Every time a seismic wave encounters a surface, some of the energy of the wave is reflected back and some of the energy continues on through the surface.

Suppose we know the velocity of a seismic wave through rock. We might determine this by measuring seismic velocities in a laboratory, using rock of known compositions under known temperatures and pressures.

Or we might time how long it takes for a seismic wave to travel through a known distance of rock, such as a wave that travels from an earthquake in San Francisco to a seismograph in a nearby city.

If we know the velocity of a seismic wave, then we can determine the thickness of different layers of the Earth by measuring how long a seismic wave takes to travel down to the bottom of that layer and then back.

Illustration of a wave revlecting off a boundary and returning to Earths surface

This is analogous to determining the distance to St.
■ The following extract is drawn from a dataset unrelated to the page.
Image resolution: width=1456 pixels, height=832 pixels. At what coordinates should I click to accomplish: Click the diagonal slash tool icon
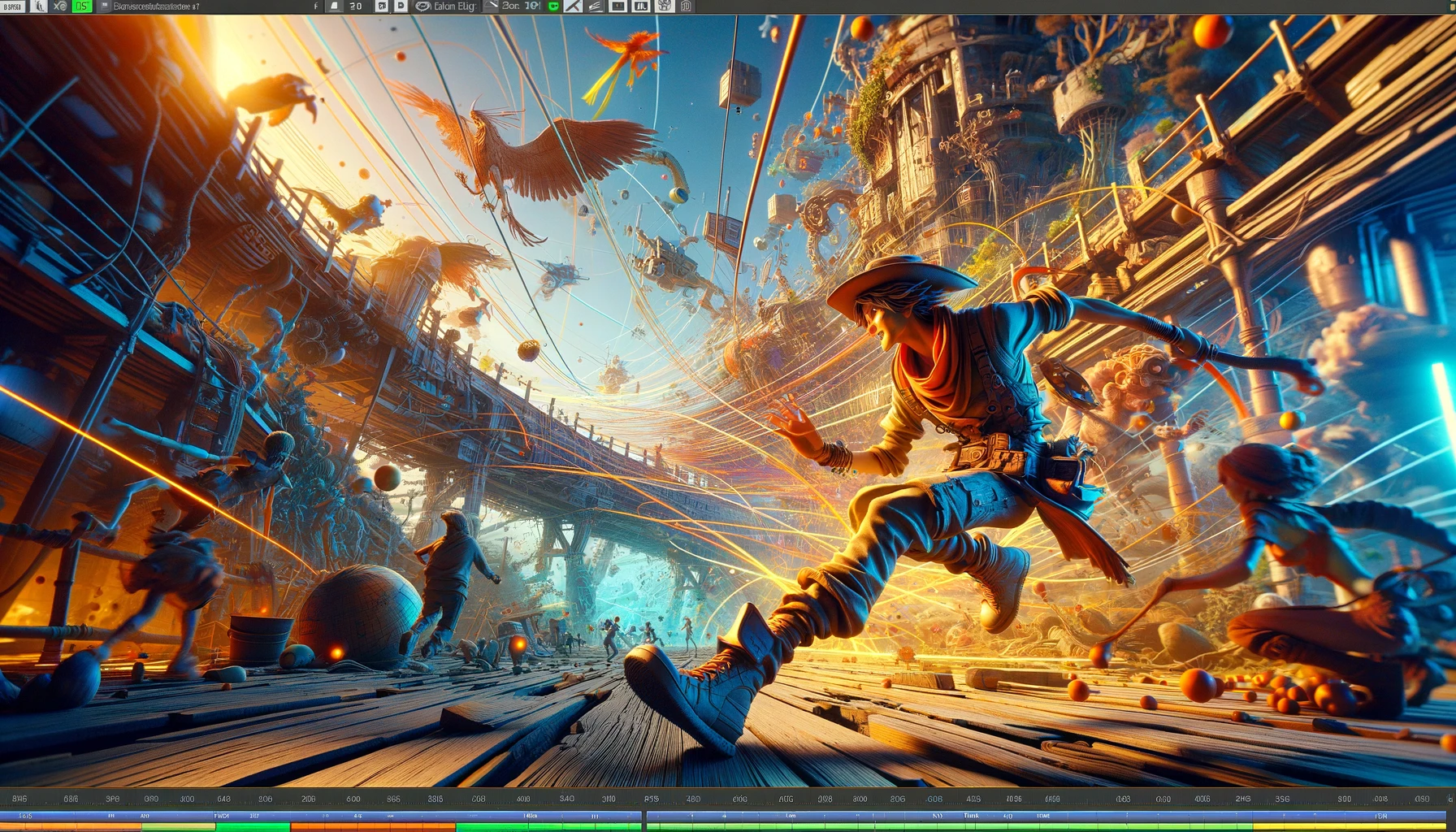(x=574, y=6)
Paul from Moorhead, MN if you know travel time and velocity. Suppose that my average velocity is 60 miles per hour.

It takes me 8 hours to travel to St. Paul and then back to Moorhead. How far is it to St. Paul from Moorhead?

Well, if we traveled at 60 mph for 8 hours, we traveled 480 miles.

Thus, the distance to St. Paul is half of this, or 240 miles.

You try one. Suppose that the average velocity for a P-wave in Earth's upper crust is 5.6 km per second. You explode a stick of dynamite to generate seismic waves starting at 4:05:02 in the afternoon.

At 4:05:08 the wave returns to your seismograph. How thick is the upper crust at your location?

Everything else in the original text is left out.